Pasado apenas un año del congreso artiguista, y sin los representantes de las provincias reunidas a orillas del río Uruguay, en San Miguel de Tucumán se reunían otras provincias para proclamar también una independencia. Sabidas son las ansiedades que despertaba en José de San Martín, las demoras y las intrigas de los congresales en los meses previos al histórico 9 de julio. San Martín llevaba casi dos años como gobernador de Cuyo y tenía la vista tanto en la cordillera por donde cruzaría con sus ejércitos como en el avance de Brasil sobre el lado oriental.

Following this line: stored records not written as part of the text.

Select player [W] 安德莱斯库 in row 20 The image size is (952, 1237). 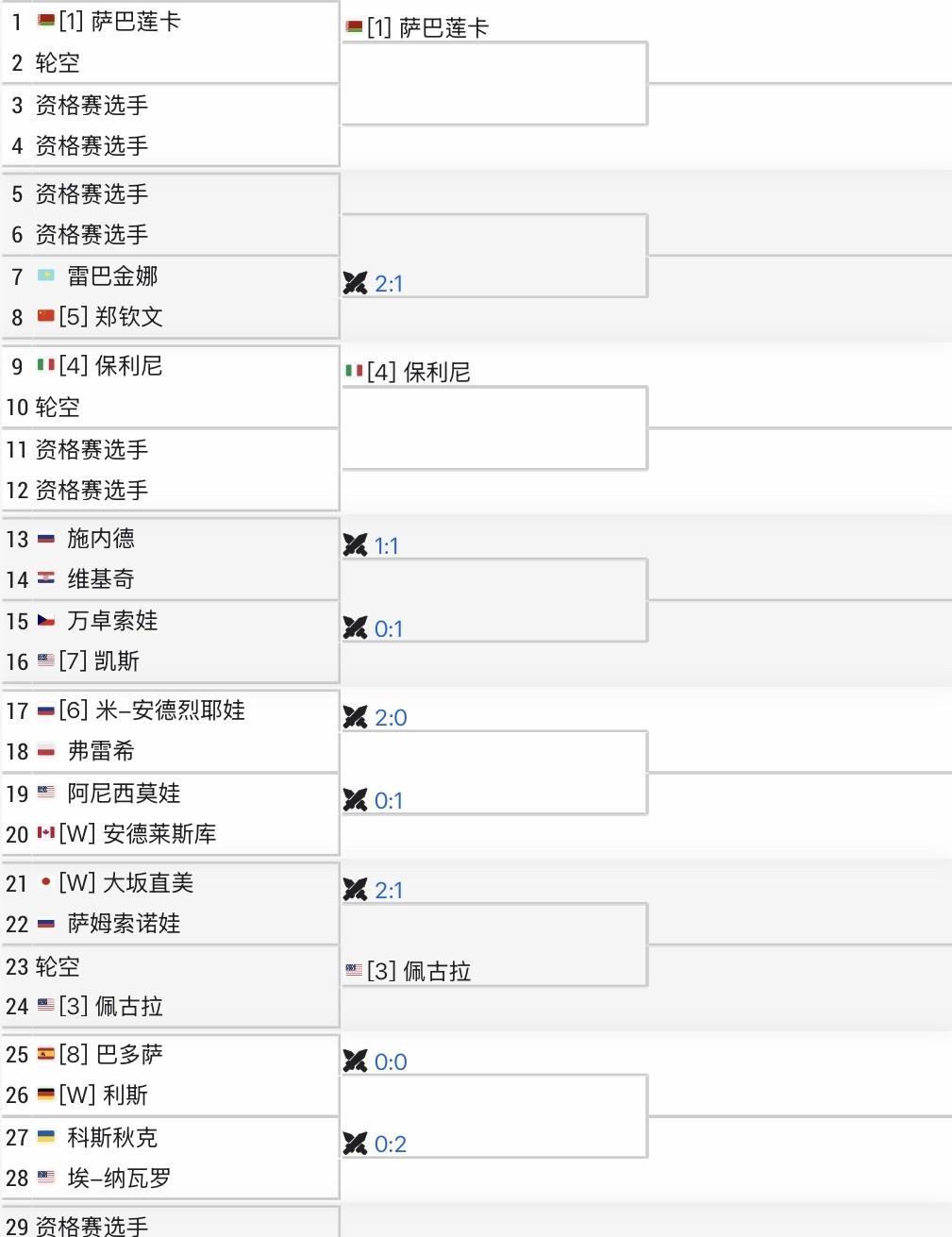point(138,834)
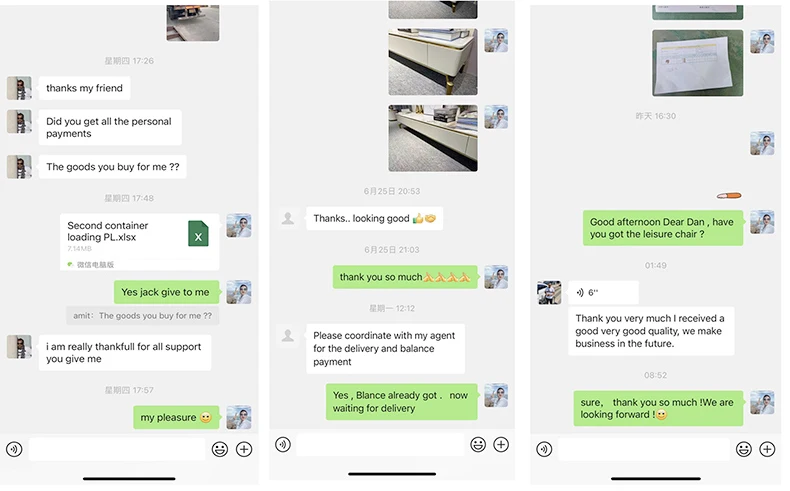Play the 6-second voice message
Screen dimensions: 790x491
(603, 292)
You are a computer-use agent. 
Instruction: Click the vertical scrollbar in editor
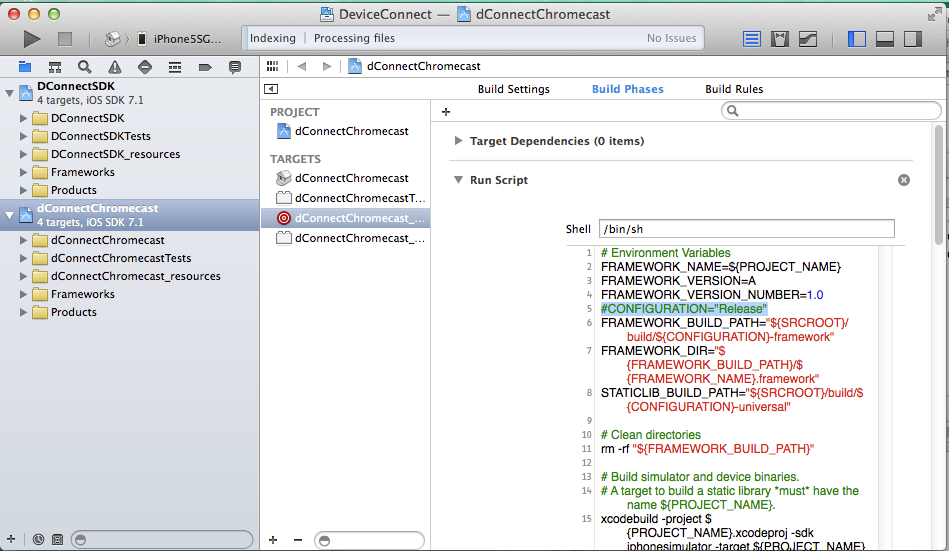[937, 185]
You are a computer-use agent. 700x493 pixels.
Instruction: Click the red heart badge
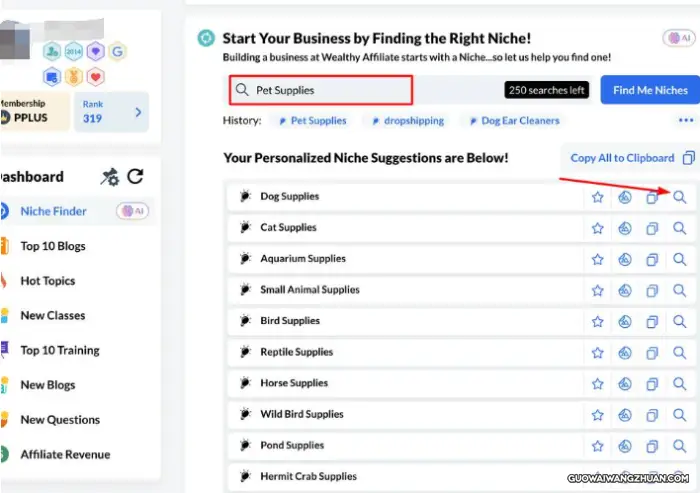95,77
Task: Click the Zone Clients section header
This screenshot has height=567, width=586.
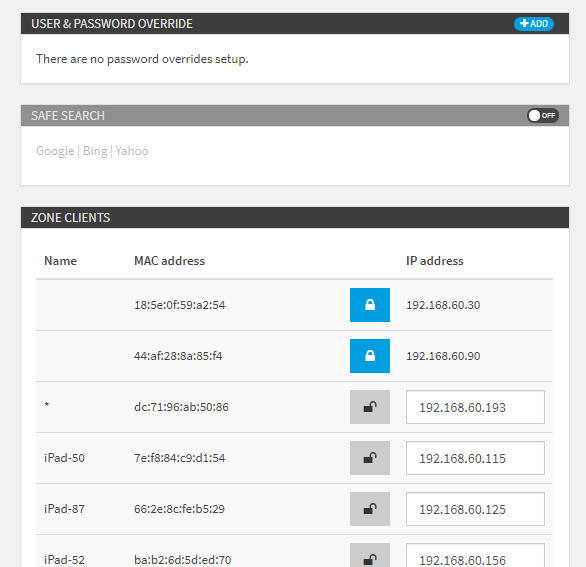Action: click(x=295, y=218)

El Ejército de los Andes necesitaba cruzar para dar batalla a los españoles en nombre de la Patria. De una Patria con autoridades o sin ellas. Incluso, con unas autoridades dispuestas a sabotear la gesta histórica. Aquel congreso de Tucumán apenas logró poner al frente de las Provincias Unidas a un Juan Martín de Pueyrredón dispuesto a apoyar un poco a San Martín. Pero aquel congreso no pudo ser el artífice de una Constitución. Ni siquiera podía articular a las provincias que habían mandado emisarios a Tucumán. Lo que la historia oficial, consagrada, evade no es solo que el acta de la Independencia quedó como una proclama sin sustento institucional sino que expresaba a una nación que estaba partida antes de ser parida.

Desde entonces han pasado casi 200 años."